Pinterest has been growing at an amazing pace. Recently, comScore reported that Pinterest grew by 4377% since May 2011.
This is because people like to be engaged with images. Here's an article from socialmediaexaminer.com that will lead you step by step through the process of becoming someone to watch on Pinterest.
The good thing about Pinterest is that every new post is an image around which a lot of engagement can be driven. So there’s great potential to drive a lot of engagement on this social media network.
Here are 6 ways to drive more engagement with images on Pinterest.
#1: Run Competitions
People love taking part in competitions, whether it’s to win a coupon, money, get their two minutes of fame or just for fun.
On Pinterest, you can run competitions where the winner is the user who pins the best pictures or has the Pinterest board with the best collection of pins. You could also do something creative like Peugeot Panama.
Peugeot Panama takes a picture of one of their cars and divides it into pieces. They pin one of these pieces of the picture onto a Pinterest board and ask their followers to pin the rest of the pieces onto one of their boards and share it with Peugeot Panama.
Their Pinterest followers have to go to Peugeot’s Facebook page or website to find the missing pieces of the picture. Usually the first 5 people to complete the picture win a prize.
Complete Any Puzzle was a very creative Pinterest competition run by Peugeot Panama.
With these competitions, Peugeot Panama encourages people to pin images from their website, Facebook page and Pinterest boards. This drives a lot of engagement.
Also, to win the competition, you need to add Peugeot Panama as a contributor to your board so they can see your board on their profile. This can only be done if you follow them or at least one of their boards. So they’re not only getting a lot of shares on Pinterest, they’re also getting a lot of followers with these competitions.
#2: Add Board Contributors
Fans like it when you recognize and reward them for their contribution. You can either give them something or make them a part of the product or brand they love so much.
This is something you can do on Pinterest. You can add contributors to your board as long as you follow them.
Adding fans as contributors to your board can be a great way to engage your fans and promote your board and brand page.
All you need to do to add them is go to Edit Board and type in the name of the contributor in the Add Another Pinner field.
Adding your fans as contributors to your board can be a great idea—this way, you’ll have more people contributing to one board instead of just yourself.
Your boards will be shaped around your audience, which makes your fans and followers like you even more.

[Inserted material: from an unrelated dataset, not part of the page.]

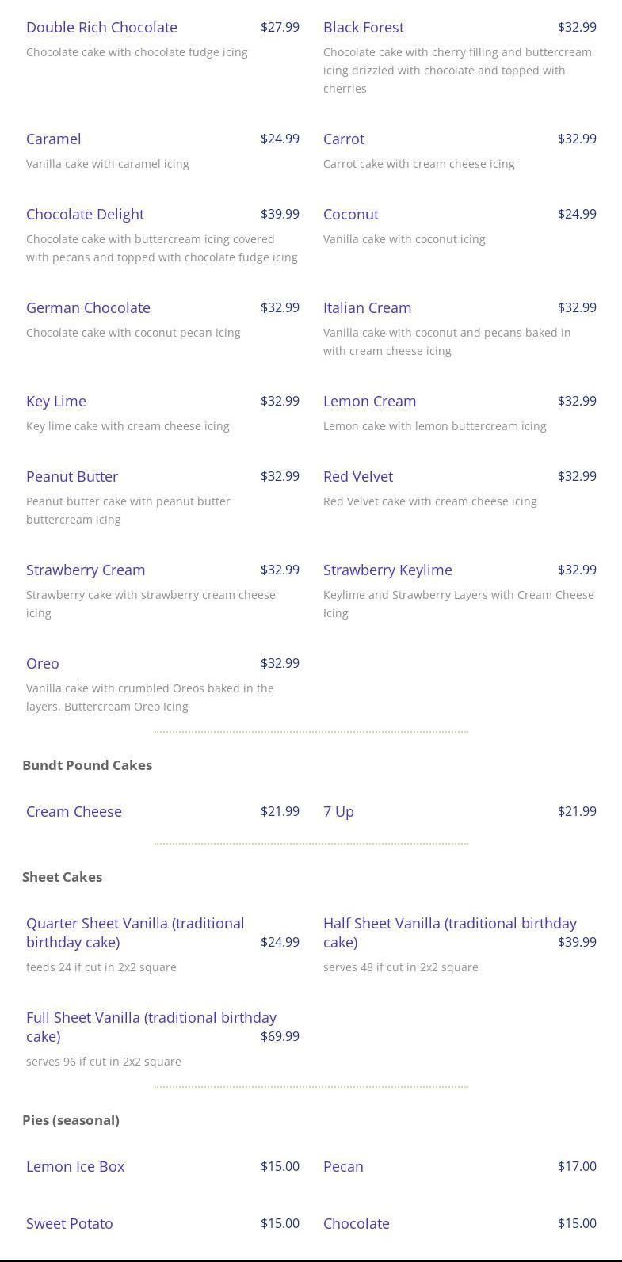Select the Coconut cake title

click(351, 214)
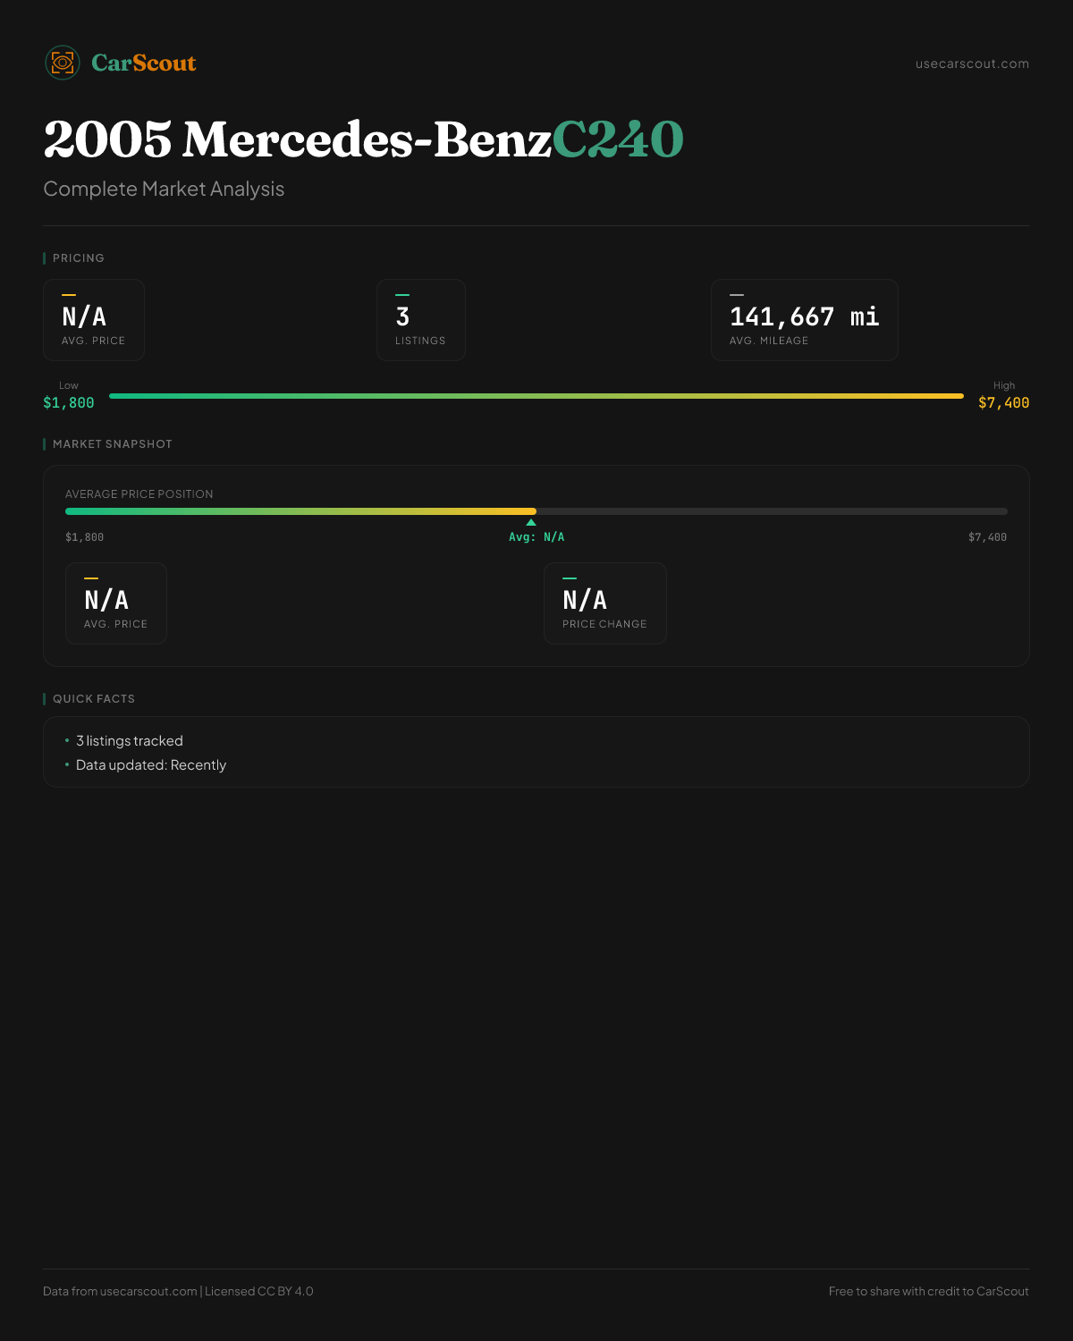Click the Avg triangle marker on position bar

coord(531,522)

Your other fans will also start getting more active pinning and repinning your images, hoping that they could be a board contributor one day too.
It can also save your company time as your fans can do your pinning while you focus more on running and shaping your social media campaign.
Shoot, run by Nicola Gammon, is a website to help you create and manage your own garden. Shoot adds several contributors to their Shoot's Guest Gardening Board to enable some of their followers to pin a lot of images.
On their Pinterest brand page they have a board called Shoot’s Guest Gardening Board, where they add contributors and let them pin images of plants and gardens.
This helps them promote their board and their Pinterest brand page really well. It also helps them build a better relationship with their fans.
Currently this board has 241 contributors, 1418 pins and 720 followers. You’ll also see that almost everything they pin here is being shared multiple times.
#3: Run Offers
Free, giveaway and discount are magical words that can get people running toward you even if you’re out of reach.
People love offers, especially if they find the product or service useful. Use the image-based nature of Pinterest to promote your offers.
To do this, you can either pin images of offers from your website and detail your offer in the description, or you can create images exclusively for Pinterest where everything about the offer is written on the image.
A good offer that a lot of people find interesting can get you a lot of pins, likes and repins.
One company that’s creatively running Pinterest exclusive offers is Gilt Baby & Kids. These offers are called “Pin It to Unlock!” where they allow shoppers to unlock a special deal on a Gilt kids product by pinning and repinning it.
After the image of the product on the Gilt Pinterest site is pinned 50 times, access to the sale is unlocked and shoppers can buy the product at a 77% discount. This deal is exclusive to their Pinterest brand page and can’t be found on their website.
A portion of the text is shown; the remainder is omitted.